RFC - High-level performance metrics

vcschapp commented 1 month ago

This is a request for comments to start a discussion about some possible features. Let me know if it's not the right place, as I'm happy to move this issue or create a new one elsewhere.

Summary

This is a proposal to instrument MapLibre GL JS with a small set (no more than 2–3) of high-level performance metrics that can be used to drive sustained improvements in initial map load performance and interactivity. A decision framework for selecting metrics to track is given and three metrics are suggested based on the framework: underutilized network time, unrendered resource time, and cancelled network time.

The decision framework and the suggested metrics are independent proposals. For example, the decision framework may be more or less right but there may be better alternatives to the proposed metrics that more closely meet the framework goals; or the decision framework may require refinement.

Motivation

The things that get measured are the things that improve.

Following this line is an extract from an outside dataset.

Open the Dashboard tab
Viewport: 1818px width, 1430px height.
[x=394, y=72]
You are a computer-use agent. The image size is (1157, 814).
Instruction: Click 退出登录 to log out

We want to improve the end-user experienced performance of interactive maps on MapLibre, including initial map load time and the time to completely respond to end user interactions like pans and zooms. To improve it, we need to measure it. To be more specific, we need to measure performance in a way that can feed mechanisms that drive performance improvements and prevent regressions.

Decision Framework

The following tenets are proposed for selecting metrics to instrument into MapLibre:

Easy to understand. A person with a basic high-level understanding of how map rendering client software works should be able to understand what each specific metric is measuring, why the quantity measured is important, and how each specific metric is meaningfully different from the others.
Limited number. Measuring too many quantities diffuses the signal, reduces the probability that the metrics are easy to understand, and makes it more likely that nobody is paying attention. The right number of metrics just a handful, around 2 or 3.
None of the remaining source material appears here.